То же могли бы мы сказать о Йорике. Йорик будет чуть долговечней, ему отведено семь или восемь строк жизни, точнее, его черепу отведено семь или восемь строк жизни, но он нам дан навек. Напротив, когда умирает Гамлет (опять я буду непочтителен), Шекспир, который был многими людьми, в том числе театральным антрепренером, этаким голливудским типом, искавшим ярких эффектов, заставляет его сказать: «Остальное — молчание». По-моему, это одна из самых пустых фраз в литературе, потому что она произнесена не Гамлетом, а актером, желающим произвести впечатление на публику. А теперь возьмем другую смерть, вернемся к нашему другу Алонсо Кихано. Алонсо Кихано, которому снилось, будто он Дон Кихот, и который затем, умирая, понял (тут не просто мораль, нет, это усиливает патетику сюжета), что он не Дон Кихот, а Алонсо Кихано Добрый. Среди плача и сетований окружающих, он «испустил дух, иначе сказать — умер». (Цитирую по памяти, может быть, не точно. Я так хорошо знаю эту книгу, что не сверял цитаты.) Этот оборот: «иначе сказать — умер», возможно, был написан с особым намерением, я-то иного мнения, но это не важно. Возможно, он написан, чтобы напомнить о другой агонии, агонии распятого иудея, Иисуса Христа, который тоже «испустил дух». Но я не считаю, что Сервантес в этот момент думал об Иисусе. Я считаю, что этот оборот сперва может показаться неловким, и какому-нибудь академику (а я тоже академик) действительно кажется неловким: «Как так? Имярек испустил дух, иначе сказать — умер? Что за нелепое пояснение в самый драматический момент?» Я, по правде сказать, верю в истинность этого пояснения, если эстетические фразы нуждаются в пояснениях, поскольку они сами по себе чудо. Подумаем о Сервантесе. Сервантесу снился Дон Кихот, вернее, Алонсо Кихано снилось, будто он Дон Кихот; Сервантес же был в какой-то мере и Алонсо Кихано, и Дон Кихотом. Они были друзьями — ведь сочиненный персонаж питается своим автором, без него он ничто, он только «ряд слов» (не знаю, почему Стивенсон это написал). И тогда Сервантес должен проститься с ним, с этим своим, и не в меньшей мере нашим, другом Алонсо Кихано, сознающим свое фиаско, признающим, что он не Дон Кихот века Ланселота, каким хотел быть. В этот момент Сервантес взволнован, и потому появляется вопиюще неловкий оборот: «Он испустил дух, иначе сказать — умер».

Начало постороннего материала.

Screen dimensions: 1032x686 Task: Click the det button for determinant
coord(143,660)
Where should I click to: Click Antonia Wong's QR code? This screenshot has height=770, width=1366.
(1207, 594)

Все это могло бы привести нас к одному рискованному выводу, но почему бы нам тут не рискнуть? А именно, что главное — интонация. Во фразе «испустил дух, иначе сказать — умер», в неловкости этой фразы, в этом пояснении, в этом излишнем варианте сказалось волнение Сервантеса и наше волнение в миг смерти героя. Вполне естественно, что автор взволнован, что он не находит блестящих фраз — блестящие фразы это из области риторики, а не чувства.

Считаю, что этот пассаж один из самых изумительных в литературе и, быть может, он один из самых изумительных в литературе потому, что не был нарочито сочинен. Я не допускаю, будто Сервантес мог подумать о том, что слегка неловкая фраза была бы выигрышной, передавая волнение ее автора. Нет, эта фраза подвернулась ему, потому что он был взволнован. И тут я возвращаюсь к тому, о чем говорил раньше: и в стихах, и в прозе важно найти верную интонацию, то есть не следует ни слишком повышать голос, ни слишком понижать. Например: «Когда тебя увижу? Стонут Мозель и Рейн, и Тахо, и Дунай, оплакивая свое горе» в великолепном сонете на смерть герцога де Осуна. Мы чувствуем здесь какую-то фальшь, поскольку для рек его смерть вряд ли большое горе, это литературный эффект, всего лишь литературный, — не только в лучшем, но и в худшем смысле слова.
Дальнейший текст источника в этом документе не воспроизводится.